In [11]:

# ============================================================
# Double Pendulum Metrics Script (robust & shape-safe)
# - per_frame_mae: safe MAE that aligns C,H,W and handles masks
# - summarize_x1e3: mean/std/sem × 1000 reporting
# - Optional: infer G from checkpoint, decode & resize
# Author: M365 Copilot (Esteban-tailored)
# ============================================================

import math
import torch
import torch.nn as nn
import torch.nn.functional as F

# -------------------------------
# Diagnostics & small utilities
# -------------------------------

def describe_tensor(name: str, t: torch.Tensor):
    if t is None:
        print(f"{name}: None")
        return
    shp = tuple(t.shape)
    dev = t.device
    dt  = t.dtype
    msg = f"{name}: shape={shp}, dtype={dt}, device={dev}"
    try:
        tmin = t.min().item()
        tmax = t.max().item()
        msg += f", min={tmin:.4g}, max={tmax:.4g}"
    except Exception:
        pass
    print(msg)

def ensure_channel_dim(x: torch.Tensor) -> torch.Tensor:
    """Ensure tensor is [S,T,1,H,W] if it was [S,T,H,W]."""
    if x.dim() == 4:
        return x.unsqueeze(2)
    return x

# ----------------------------------------
# Metrics: MAE per-frame (shape-safe)
# ----------------------------------------

def per_frame_mae(
    xh: torch.Tensor,
    xg: torch.Tensor,
    mask: torch.Tensor = None,
    resize_mode: str = 'bilinear',
    align_corners: bool = False,
    flatten: bool = True
) -> torch.Tensor:
    """
    Compute per-frame MAE between predicted xh and ground-truth xg.
    Inputs:
      xh, xg: [S,T,C,H,W] or [S,T,H,W] tensors.

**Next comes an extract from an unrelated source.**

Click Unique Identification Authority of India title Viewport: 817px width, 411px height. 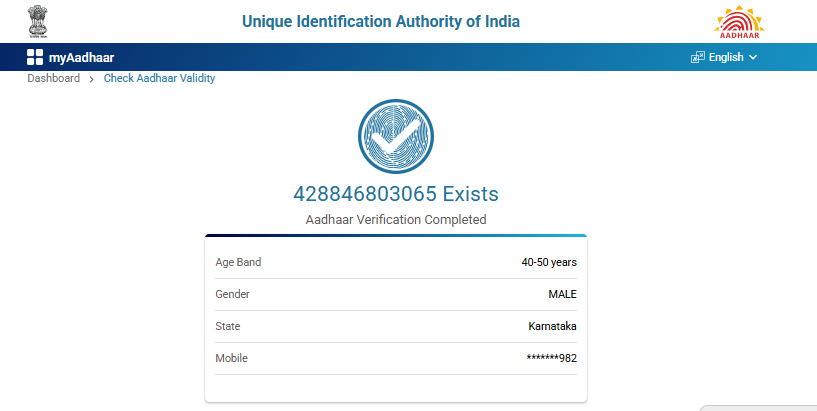(x=381, y=22)
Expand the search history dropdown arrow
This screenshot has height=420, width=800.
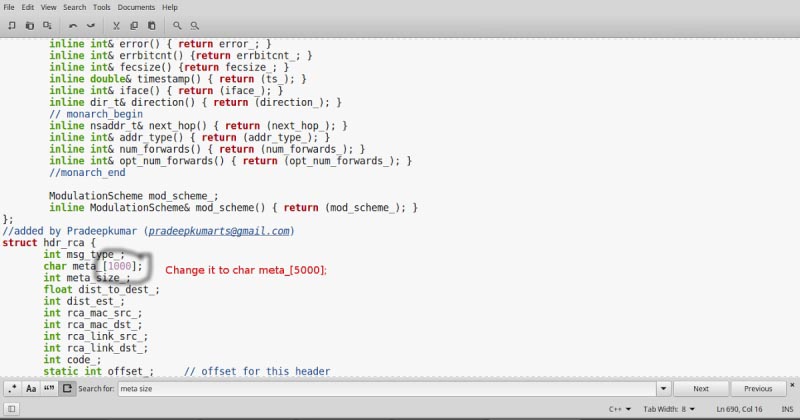663,388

We will enforce [S,T,C,H,W].
      mask: optional boolean [S,T]; selects valid frames. If empty, returns empty tensor (not None).
      resize_mode: interpolation mode if H×W mismatch; 'bilinear'|'bicubic'|'nearest'.
      align_corners: passed to interpolate for bilinear/bicubic.
      flatten: if True -> return vector [N_masked]; else -> [S,T] (masked frames removed or zeroed).

    Returns:
      Tensor: per-frame MAE either [S,T] or [N]. Never returns None.
    """
    # Normalize shapes to [S,T,1,H,W]
    assert xh.dim() in (4, 5) and xg.dim() in (4, 5), "Expected 4D/5D tensors"
    xh = ensure_channel_dim(xh)
    xg = ensure_channel_dim(xg)

    # Device/dtype alignment
    xh = xh.to(device=xg.device, dtype=xg.dtype)

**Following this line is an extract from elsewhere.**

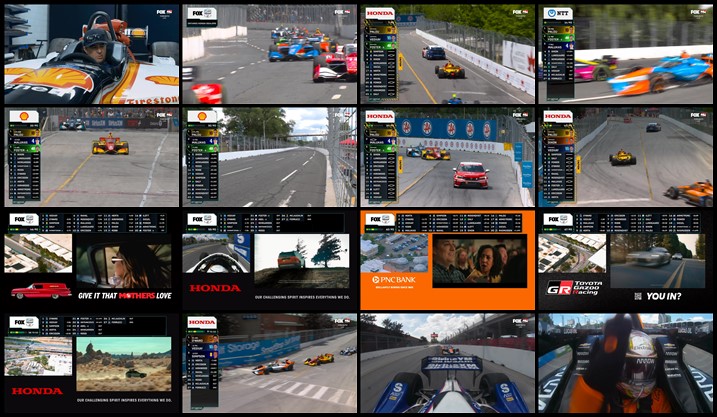Open the red Honda pace car frame
The width and height of the screenshot is (717, 417).
[447, 157]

    # Channel alignment (common case: C=1). If mismatch, try expanding singleton.
    if xh.size(2) != xg.size(2):
        if xh.size(2) == 1 and xg.size(2) > 1:
            xh = xh.expand(-1, -1, xg.size(2), -1, -1)
        elif xg.size(2) == 1 and xh.size(2) > 1:
            xg = xg.expand(-1, -1, xh.size(2), -1, -1)
        else:
            raise RuntimeError(f"Channel mismatch: xh C={xh.size(2)} vs xg C={xg.size(2)}")

    # Spatial alignment: resize xh to xg geometry (safe for metrics)
    Hg, Wg = xg.size(-2), xg.size(-1)
    Hh, Wh = xh.size(-2), xh.size(-1)
    if (Hh, Wh) != (Hg, Wg):
        xh = F.interpolate(
            xh.reshape(-1, xh.size(2), Hh, Wh),
            size=(Hg, Wg),
            mode=resize_mode,
            align_corners=(align_corners if resize_mode in ('bilinear', 'bicubic') else None)
        ).reshape(xg.size(0), xg.size(1), xg.size(2), Hg, Wg)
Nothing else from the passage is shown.